▶ **Sezione del documento**:
/---

Variante inglese, da Londra due bombe su origine del Covid e Green pass
Il Governo Johnson non imporrà il certificato grazie all’alto numero di vaccinati. E gli scienziati che hanno stroncato l’idea della fuga dal laboratorio sono legati a Pechino
Se qualche mese fa la variante inglese era piombata nelle nostre vite con la delicatezza di un elefante in cristalleria, ora l’espressione può assumere un significato diverso. Una mutazione (è il caso di dirlo) legata da un lato alle disposizioni del Governo di Londra, che ha liquidato qualunque ipotesi di Green pass. E dall’altro alla scienza, di cui si può certamente affermare, come facevano gli antichi Romani riguardo alla verità, che “soffre spesso ma non muore mai”.
La nuova “variante inglese”
«Sono lieto di poter dire che non andremo avanti» sulla strada del certificato verde. Così Sajid Javid, Ministro della Salute britannico, ha annunciato con soddisfazione che l’esecutivo conservatore guidato da Boris Johnson rinunciava a imporre il passaporto sanitario.
Merito del successo della campagna vaccinale Oltremanica, dove più dell’81% dell’intera popolazione over 16 è immunizzata e il 90% ha ricevuto la prima dose. E d’altronde gli Stati che hanno introdotto il Green pass puntavano a incoraggiare le inoculazioni, come ha osservato Javid. Il quale ha anche puntualizzato che non gli è «mai piaciuta l’idea di dire alle persone “devi mostrare i documenti” per fare un’attività quotidiana». Che, en passant, è uno degli aspetti che secondo vari giuristi potrebbero configurare la certificazione anti-Covid come incostituzionale.
Una bella lezione anche per noi, e in particolare per Roberto Speranza, Ministro nomen omen della Sanità italiana. Che qualche giorno fa faceva puro allarmismo dichiarando che «potremmo trovarci in difficoltà anche con più del 90% di vaccinati». E venendo seccamente smentito da Paolo Rossi, pediatra dell’ospedale Bambino Gesù di Roma, secondo cui «con l’85% di vaccinati il Green pass non serve».
In effetti, la Gran Bretagna ha mostrato che un’altra via è possibile – la nuova “variante inglese”, in un certo senso. E non è l’unica “bomba” lanciata dalla perfida Albione.

\---

▶ **Materiale fornito**:
/---

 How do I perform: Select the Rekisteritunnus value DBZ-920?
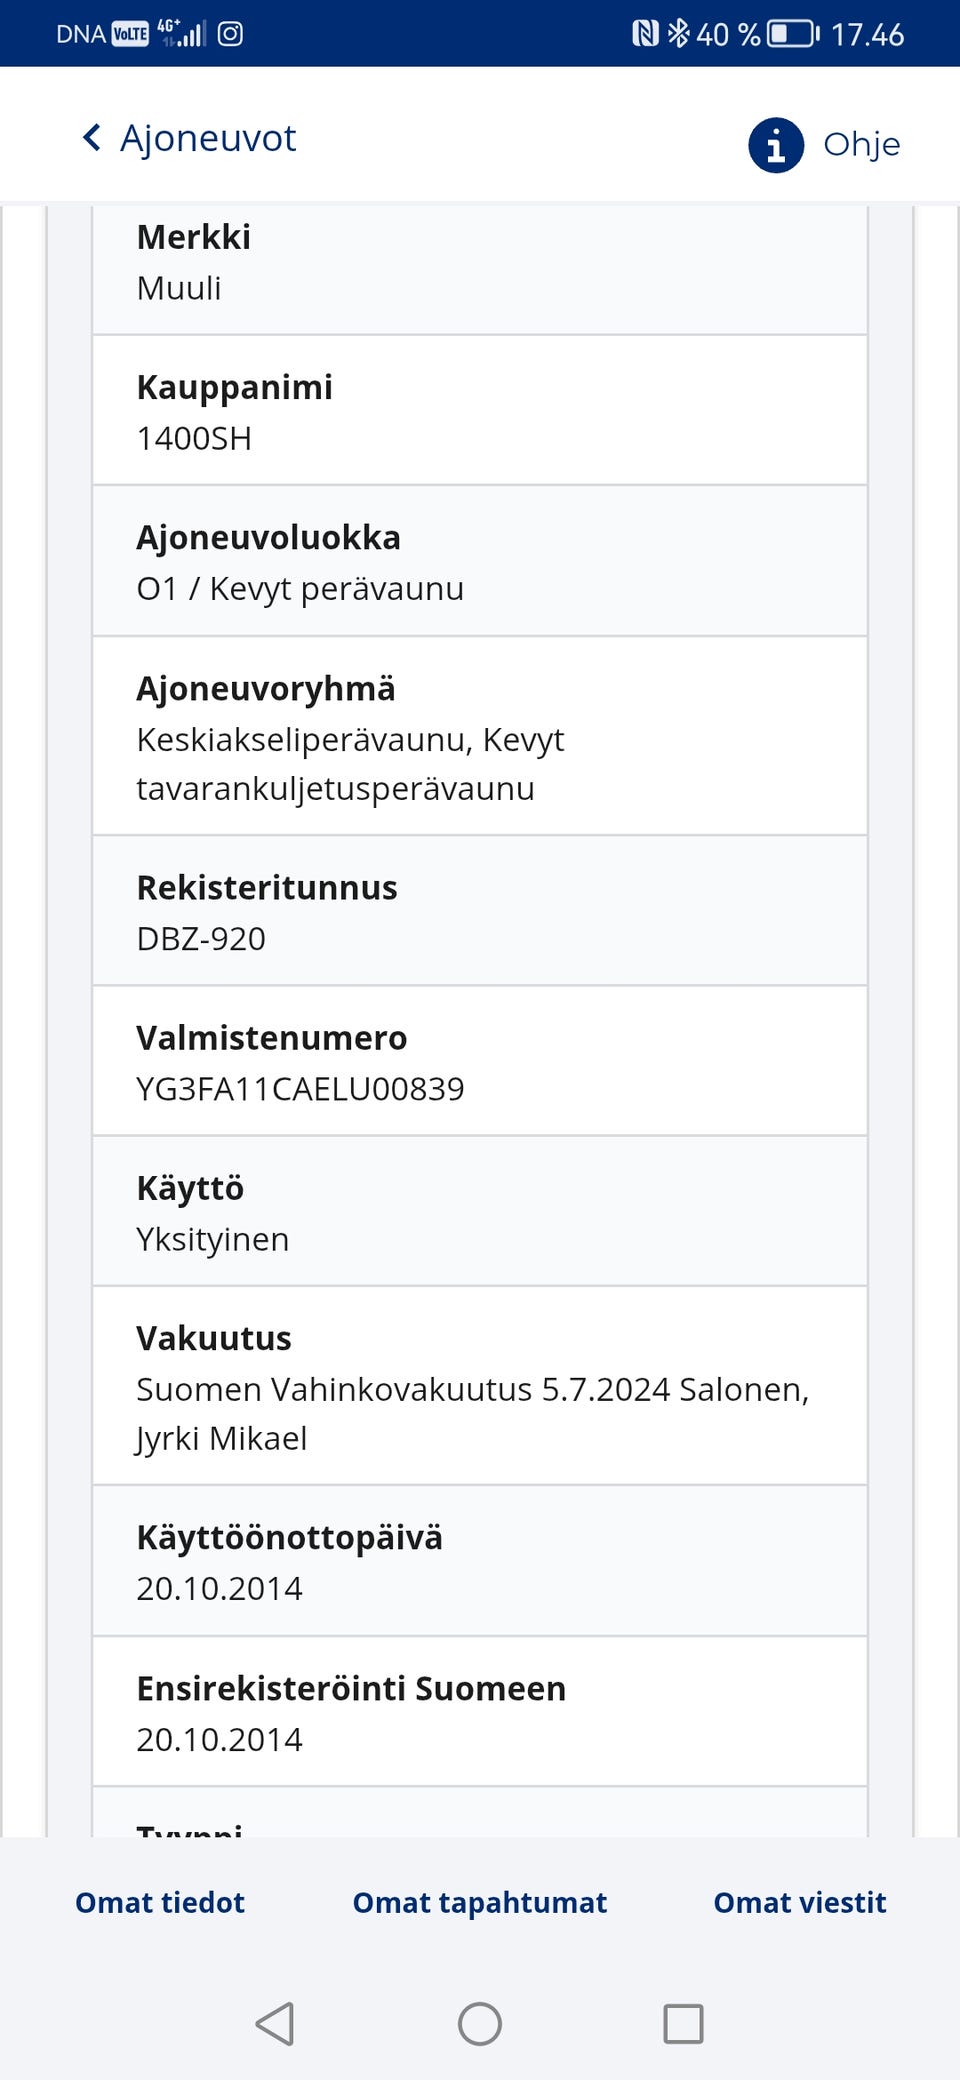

\---

▶ **Compiti dell'esercizio**:
A - Traduci in inglese questa frase dell'articolo sul Green pass: "Così Sajid Javid, Ministro della Salute britannico, ha annunciato con soddisfazione che l’esecutivo conservatore guidato da Boris Johnson rinunciava a imporre il passaporto sanitario."
B - Quali persone sono citate con nome e cognome nell'articolo sul Green pass? Elencale tutte.
C - Prosegui l'articolo sul Green pass a partire dalla sua ultima frase, con un paragrafo.

▶ **Soluzioni dell'esercizio**:
A - Thus Sajid Javid, the British Health Secretary, announced with satisfaction that the Conservative government led by Boris Johnson was giving up on imposing the health passport.

B -
Sajid Javid
Boris Johnson
Roberto Speranza
Paolo Rossi

C -
Ombre cinesi
Il mondo anglosassone è uso considerare il giornalismo come il cane da guardia del potere (anche se spesso ne diventa il cagnolino da compagnia). Ruolo che, quasi un anno fa, aveva ricoperto il New York Times, autore di un’inchiesta volta a portare alla luce gli insabbiamenti “pandemici” operati dalla Cina. Dieci mesi dopo, il testimone è passato al Telegraph, che ha svelato altri inquietanti altarini in salsa orientale.
Tutto partì nel febbraio 2020, da una lettera che 27 scienziati pubblicarono sulla prestigiosa rivista The Lancet. Una lettera in cui si condannavano «fortemente le teorie cospirative che suggeriscono che il COVID-19 non abbia un’origine naturale».
Questo testo ha praticamente stroncato l’intero dibattito scientifico attorno all’ipotesi che il coronavirus fosse fuoriuscito dall’ormai celeberrimo laboratorio di Wuhan. E adesso il quotidiano londinese ha scoperto che, dei 27 firmatari, ben 26 sono legati (a livello di ricerca o di finanziamento) con Pechino. E alcuni hanno delle connessioni dirette proprio con l’Istituto di virologia di Wuhan.
Questo, sia chiaro, non significa necessariamente che il SARS-CoV-2 sia stato davvero creato artificialmente e diffuso (magari per errore) dagli studiosi del Paese del Dragone. Però solleva ulteriori ombre sulla gestione dell’epidemia. Ombre cinesi, ça va sans dire.